The North European Plain (Norddeutsches Tiefland – North German Plain; Mitteleuropäische Tiefebene; Nizina Środkowoeuropejska – Central European Plain; Nordeuropæiske Lavland and Noord-Europese Laagvlakte; French: Plaine d'Europe du Nord) is a geomorphological region in Europe that covers all or parts of Belgium, the Netherlands (i.e. the Low Countries), Germany, Denmark, and Poland.

It consists of the low plains between the Hercynian Europe (Central European Highlands) to the south and coastlines of the North Sea and the Baltic Sea to the north. These two seas are separated by the Jutland Peninsula (Denmark). The North European Plain is connected to the East European Plain, together forming the majority of the Great European Plain (European Plain).

==Geography==
Elevations vary between 0 and 200 m (0 to about 650 ft). While mostly used as farmland, the region also contains bogs, heath and lakes. The Wadden Sea, a large tidal area, is located on the North Sea coast.

A number of freshwater lagoons including the Szczecin Lagoon, the Vistula Lagoon and the Curonian Lagoon are found on the Baltic Sea coast.

==Location==
The North European Plain covers Flanders (northern Belgium and Northern France), the Netherlands, Northern Germany, Denmark, and most of central-western Poland; it touches the Czech Republic and southwestern part of Sweden as well.

Parts of eastern England can also be considered part of the same plain; as they share its low-lying character and were connected by land to the continent during the last ice age.

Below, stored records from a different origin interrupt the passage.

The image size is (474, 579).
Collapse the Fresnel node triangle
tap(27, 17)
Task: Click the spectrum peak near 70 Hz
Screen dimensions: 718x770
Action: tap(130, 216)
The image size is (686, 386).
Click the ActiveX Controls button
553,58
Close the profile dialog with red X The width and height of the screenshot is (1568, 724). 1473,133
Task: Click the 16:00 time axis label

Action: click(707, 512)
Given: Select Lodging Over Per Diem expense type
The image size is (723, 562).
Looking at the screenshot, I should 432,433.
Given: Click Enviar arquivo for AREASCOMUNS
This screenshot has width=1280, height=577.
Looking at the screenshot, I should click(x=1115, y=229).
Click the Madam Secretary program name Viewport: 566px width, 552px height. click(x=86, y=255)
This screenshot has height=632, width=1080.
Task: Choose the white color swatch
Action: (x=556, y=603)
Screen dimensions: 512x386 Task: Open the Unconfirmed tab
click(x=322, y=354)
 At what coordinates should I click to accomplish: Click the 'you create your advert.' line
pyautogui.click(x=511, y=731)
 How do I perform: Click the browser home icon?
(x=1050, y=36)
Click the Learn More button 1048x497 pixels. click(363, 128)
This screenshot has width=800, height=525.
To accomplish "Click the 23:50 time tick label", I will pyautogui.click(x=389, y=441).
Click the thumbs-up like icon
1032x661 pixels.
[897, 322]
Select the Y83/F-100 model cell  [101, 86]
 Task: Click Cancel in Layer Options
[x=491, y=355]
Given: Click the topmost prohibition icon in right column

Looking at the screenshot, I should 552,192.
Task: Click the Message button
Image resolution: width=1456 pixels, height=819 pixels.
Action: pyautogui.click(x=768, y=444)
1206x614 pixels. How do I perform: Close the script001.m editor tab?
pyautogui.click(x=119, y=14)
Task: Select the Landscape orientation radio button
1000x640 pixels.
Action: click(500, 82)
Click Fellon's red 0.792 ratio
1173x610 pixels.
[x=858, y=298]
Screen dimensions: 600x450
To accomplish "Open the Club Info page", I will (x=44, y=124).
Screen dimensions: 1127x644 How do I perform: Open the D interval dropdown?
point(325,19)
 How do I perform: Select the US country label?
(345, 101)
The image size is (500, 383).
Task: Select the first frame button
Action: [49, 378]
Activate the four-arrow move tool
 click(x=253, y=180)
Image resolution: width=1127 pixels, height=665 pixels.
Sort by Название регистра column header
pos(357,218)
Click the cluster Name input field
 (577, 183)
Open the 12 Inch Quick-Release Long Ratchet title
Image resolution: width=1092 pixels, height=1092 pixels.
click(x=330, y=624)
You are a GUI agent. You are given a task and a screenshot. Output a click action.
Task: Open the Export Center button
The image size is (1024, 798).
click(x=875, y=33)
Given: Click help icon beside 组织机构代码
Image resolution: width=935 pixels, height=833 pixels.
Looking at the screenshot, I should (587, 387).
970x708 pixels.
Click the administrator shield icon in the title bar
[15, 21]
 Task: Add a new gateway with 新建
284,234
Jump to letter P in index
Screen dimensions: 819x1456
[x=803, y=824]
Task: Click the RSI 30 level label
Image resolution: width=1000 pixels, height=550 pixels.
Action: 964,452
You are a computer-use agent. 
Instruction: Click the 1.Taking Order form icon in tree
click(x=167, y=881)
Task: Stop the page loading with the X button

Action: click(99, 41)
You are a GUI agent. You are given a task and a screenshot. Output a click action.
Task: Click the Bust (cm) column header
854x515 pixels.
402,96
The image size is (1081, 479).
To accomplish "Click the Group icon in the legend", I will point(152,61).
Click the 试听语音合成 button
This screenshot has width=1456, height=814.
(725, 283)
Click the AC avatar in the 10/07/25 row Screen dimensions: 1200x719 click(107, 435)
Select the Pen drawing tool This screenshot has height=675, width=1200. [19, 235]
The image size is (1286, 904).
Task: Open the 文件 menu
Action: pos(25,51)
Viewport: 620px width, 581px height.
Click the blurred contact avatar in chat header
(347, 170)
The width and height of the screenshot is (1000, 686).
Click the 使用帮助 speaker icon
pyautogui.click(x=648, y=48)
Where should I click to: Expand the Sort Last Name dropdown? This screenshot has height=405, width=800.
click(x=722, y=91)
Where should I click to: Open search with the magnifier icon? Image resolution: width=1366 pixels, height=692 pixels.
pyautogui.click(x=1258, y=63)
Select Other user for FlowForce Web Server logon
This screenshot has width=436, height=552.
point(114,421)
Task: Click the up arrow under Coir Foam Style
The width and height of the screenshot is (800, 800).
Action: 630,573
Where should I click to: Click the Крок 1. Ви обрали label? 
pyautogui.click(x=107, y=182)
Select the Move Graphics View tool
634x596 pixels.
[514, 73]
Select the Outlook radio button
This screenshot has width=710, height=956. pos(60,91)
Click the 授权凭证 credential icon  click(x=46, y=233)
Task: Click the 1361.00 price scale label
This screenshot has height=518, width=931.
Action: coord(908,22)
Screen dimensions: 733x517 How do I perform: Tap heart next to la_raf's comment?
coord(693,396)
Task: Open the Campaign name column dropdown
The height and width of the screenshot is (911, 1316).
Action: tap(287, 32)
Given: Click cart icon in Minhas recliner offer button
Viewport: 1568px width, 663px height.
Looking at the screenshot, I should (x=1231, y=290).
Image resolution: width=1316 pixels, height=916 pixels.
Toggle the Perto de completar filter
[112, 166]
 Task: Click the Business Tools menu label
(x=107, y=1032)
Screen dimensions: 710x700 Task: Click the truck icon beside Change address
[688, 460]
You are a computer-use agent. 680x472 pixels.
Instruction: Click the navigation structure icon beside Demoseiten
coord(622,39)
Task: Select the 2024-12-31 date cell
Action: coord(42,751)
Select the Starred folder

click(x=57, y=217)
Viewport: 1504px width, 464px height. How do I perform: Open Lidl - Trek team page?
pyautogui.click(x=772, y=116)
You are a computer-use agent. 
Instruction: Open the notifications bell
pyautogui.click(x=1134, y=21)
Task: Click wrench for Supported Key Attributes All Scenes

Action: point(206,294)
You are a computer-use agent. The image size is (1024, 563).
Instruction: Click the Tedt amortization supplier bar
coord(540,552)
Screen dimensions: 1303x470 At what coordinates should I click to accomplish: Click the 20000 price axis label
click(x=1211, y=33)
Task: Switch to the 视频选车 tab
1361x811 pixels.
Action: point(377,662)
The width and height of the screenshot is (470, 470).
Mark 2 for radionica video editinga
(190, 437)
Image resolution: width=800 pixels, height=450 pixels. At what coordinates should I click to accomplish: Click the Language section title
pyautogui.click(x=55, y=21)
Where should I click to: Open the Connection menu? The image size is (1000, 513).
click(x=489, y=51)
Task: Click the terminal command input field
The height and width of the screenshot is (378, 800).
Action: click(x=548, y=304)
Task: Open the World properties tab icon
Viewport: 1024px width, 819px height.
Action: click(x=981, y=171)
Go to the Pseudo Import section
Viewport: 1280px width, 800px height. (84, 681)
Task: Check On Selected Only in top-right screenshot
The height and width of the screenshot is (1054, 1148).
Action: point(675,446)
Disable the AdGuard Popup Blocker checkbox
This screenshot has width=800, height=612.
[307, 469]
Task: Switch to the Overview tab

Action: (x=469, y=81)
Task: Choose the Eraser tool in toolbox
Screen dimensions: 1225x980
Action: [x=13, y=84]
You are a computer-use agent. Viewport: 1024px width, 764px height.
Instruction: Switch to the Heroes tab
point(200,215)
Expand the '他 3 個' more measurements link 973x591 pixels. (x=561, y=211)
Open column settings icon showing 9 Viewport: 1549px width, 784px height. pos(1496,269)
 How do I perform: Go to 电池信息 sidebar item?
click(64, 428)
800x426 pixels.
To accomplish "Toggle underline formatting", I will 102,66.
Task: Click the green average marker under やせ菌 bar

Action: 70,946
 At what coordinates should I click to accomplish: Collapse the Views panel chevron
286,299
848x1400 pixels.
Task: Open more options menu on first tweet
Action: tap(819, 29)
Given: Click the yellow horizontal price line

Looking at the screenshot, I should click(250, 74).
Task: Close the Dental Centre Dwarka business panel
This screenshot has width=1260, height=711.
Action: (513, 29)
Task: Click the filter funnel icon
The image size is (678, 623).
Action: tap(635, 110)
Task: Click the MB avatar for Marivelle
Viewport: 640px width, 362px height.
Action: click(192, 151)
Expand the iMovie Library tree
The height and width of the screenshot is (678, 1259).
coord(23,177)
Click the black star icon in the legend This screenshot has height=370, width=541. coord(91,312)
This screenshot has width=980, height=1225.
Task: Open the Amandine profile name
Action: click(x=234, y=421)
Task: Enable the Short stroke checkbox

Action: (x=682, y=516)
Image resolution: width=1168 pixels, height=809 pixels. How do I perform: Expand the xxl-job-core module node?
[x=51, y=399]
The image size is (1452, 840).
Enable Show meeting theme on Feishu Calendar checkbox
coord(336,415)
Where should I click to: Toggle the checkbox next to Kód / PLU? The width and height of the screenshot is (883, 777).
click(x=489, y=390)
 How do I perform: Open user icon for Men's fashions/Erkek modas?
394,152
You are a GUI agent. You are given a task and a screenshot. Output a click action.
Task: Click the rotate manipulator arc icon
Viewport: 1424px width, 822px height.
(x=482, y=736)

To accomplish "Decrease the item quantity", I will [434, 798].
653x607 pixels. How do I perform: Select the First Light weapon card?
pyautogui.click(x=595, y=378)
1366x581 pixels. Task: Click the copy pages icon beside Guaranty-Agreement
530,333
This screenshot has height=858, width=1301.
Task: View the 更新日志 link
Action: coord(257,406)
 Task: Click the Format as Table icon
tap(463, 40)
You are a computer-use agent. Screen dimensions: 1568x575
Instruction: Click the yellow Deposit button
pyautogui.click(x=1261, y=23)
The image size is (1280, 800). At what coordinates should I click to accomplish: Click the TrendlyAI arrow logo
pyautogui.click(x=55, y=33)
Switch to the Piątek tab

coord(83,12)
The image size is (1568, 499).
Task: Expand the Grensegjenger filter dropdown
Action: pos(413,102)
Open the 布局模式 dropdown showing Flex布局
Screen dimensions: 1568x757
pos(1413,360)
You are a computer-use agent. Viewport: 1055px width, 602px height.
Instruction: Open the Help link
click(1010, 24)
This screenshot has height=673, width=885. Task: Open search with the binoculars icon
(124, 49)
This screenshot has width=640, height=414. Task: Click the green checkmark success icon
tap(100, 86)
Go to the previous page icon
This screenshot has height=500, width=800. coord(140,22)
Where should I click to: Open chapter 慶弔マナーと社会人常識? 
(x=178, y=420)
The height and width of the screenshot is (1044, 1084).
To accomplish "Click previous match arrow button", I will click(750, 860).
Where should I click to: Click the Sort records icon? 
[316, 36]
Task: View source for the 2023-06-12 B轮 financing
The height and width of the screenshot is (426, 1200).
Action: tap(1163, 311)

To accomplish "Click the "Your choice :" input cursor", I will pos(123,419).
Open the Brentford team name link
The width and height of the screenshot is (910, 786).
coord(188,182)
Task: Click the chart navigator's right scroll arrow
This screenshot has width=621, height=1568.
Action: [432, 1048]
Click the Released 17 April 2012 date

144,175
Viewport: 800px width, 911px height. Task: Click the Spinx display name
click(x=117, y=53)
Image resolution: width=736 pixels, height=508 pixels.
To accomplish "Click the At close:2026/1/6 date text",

The Northern European Plains are located also under the Baltic Sea.

==Rivers==
Major river-drainage basins include, from west to east: the Ems, Weser, Elbe, Oder, Vistula, and this region of Europe is where the Rhine River starts.

The soils surrounding the river basins are thin, making agriculture difficult.

==Sub-regions==

===Low Countries===
Historically, especially in the Middle Ages and Early modern period, the western section has been known as the Low Countries.

===North German Plain===
The North German Plain is located north of the Central Uplands of Germany.

===Polish Plain===
The part in modern-day Poland is called the "Polish Plain" (Niż Polski or Nizina Polska) and stretches from the Baltic Sea in the north to the Sudetes and Carpathians

===English flatlands===
The extension of the plain into England consists mainly of the flatlands of East Anglia, the Fens, and Lincolnshire, where the landscape is in parts strikingly similar to that of the Netherlands.